Pays très riche culturellement, le Mali a souvent péché dans l’organisation de son secteur culturel. Mais depuis la tenue des États généraux de la culture, de l’artisanat et du tourisme, les recommandations formulées permettent aujourd’hui d’aller vers la professionnalisation et la structuration du secteur. C’est dans ce cadre que s’inscrit cet atelier de validation de la classification et la catégorisation des centres culturels et festivals.

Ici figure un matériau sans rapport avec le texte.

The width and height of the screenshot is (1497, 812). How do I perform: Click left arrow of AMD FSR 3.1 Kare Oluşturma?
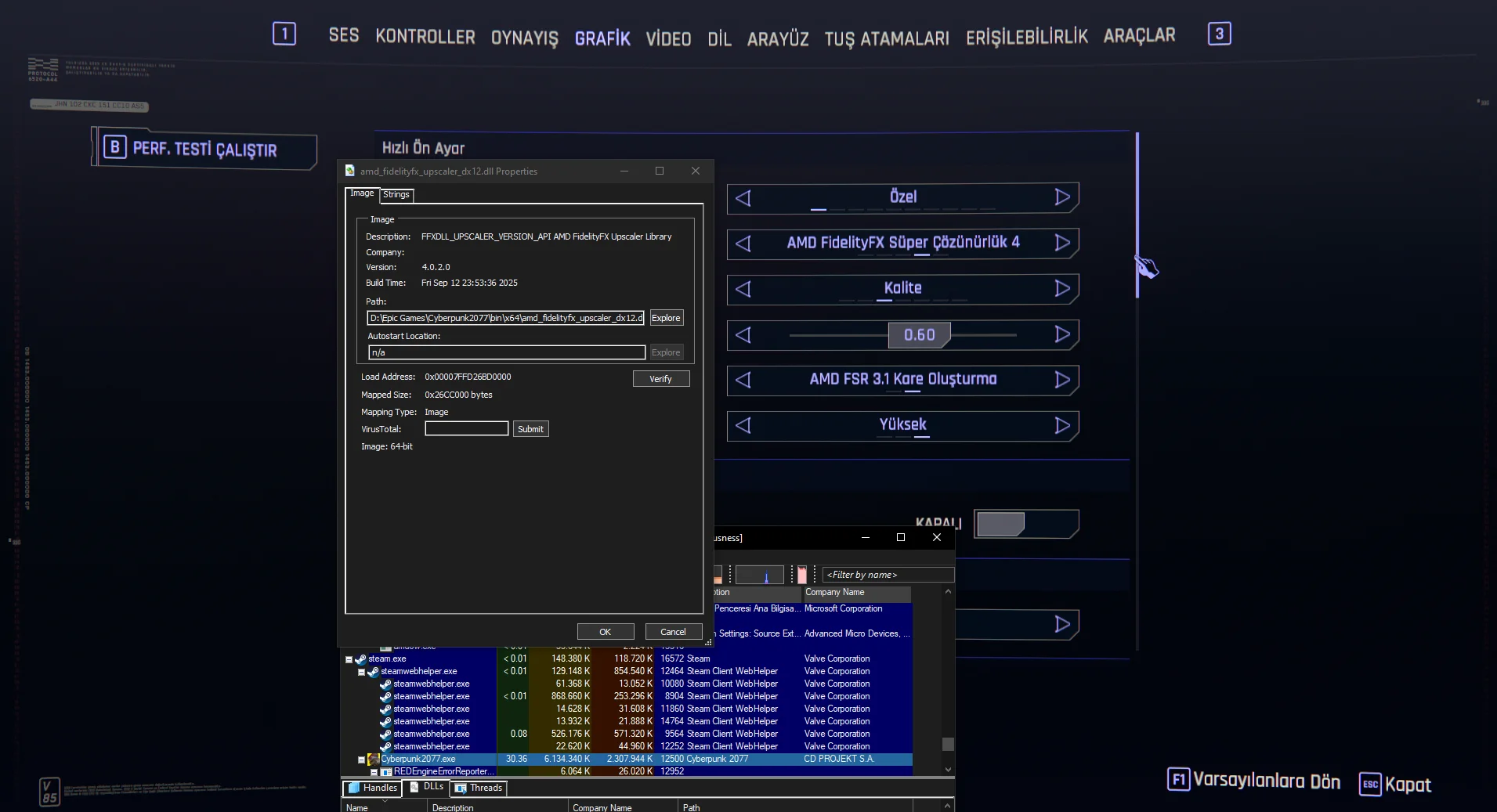[743, 380]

Cet exercice qui réunit les responsables de centres culturels et promoteurs de festivals est une réponse direct aux états généraux de la culture, de l’artisanat et du tourisme tenus l’année dernière et qui ont recommandé d’aller vers la professionnalisation des centres culturels et festivals pour une meilleure valorisation.
« En tant que directeur de centre, j’ignore le nombre de centres culturels à Bamako. Cet atelier est donc une occasion d’avoir le répertoire des centres à Bamako et au Mali. Si ce travail est fait, l’État peut, en fonction de ses moyens accompagner ces centres » dit Karim Togola, promoteur du « centre culturel Togola » de Sabalibougou.
Avec un nombre inconnu de centres culturels et plus de 300 festivals, cet atelier vise à donner plus de lisibilité pour pouvoir donner de la visibilité à ce qu’ils font.
« La culture c’est le ciment de notre nation, c’est le levier de notre résilience. En dotant le Mali d’un outil de classification et de catégorisation nous franchissons un pas décisif dans la renaissance et la souveraineté cultuelle, mais aussi dans la structuration et la professionnalisation » croit le ministre de la culture, Mamou Daffé.
En décrétant 2026 année de l’éducation et de la culture après avoir décrété 2025 année de la culture, les autorités témoigne leur volonté de mettre la culture au cœur de leur projet de développement.
« C’est une première, c’est une bonne chose. Nous espérons que cet atelier va être à la hauteur des attentes du département de la culture. Les festivals méritent d’avoir des cadres d’orientations et règlementaires » espère Salaha Maïga, le promoteur du festival vivre-ensemble de Tombouctou.
Cet atelier marque selon le ministre, une étape décisive vers la professionnalisation et la structuration des centres culturels et des festivals au Mali.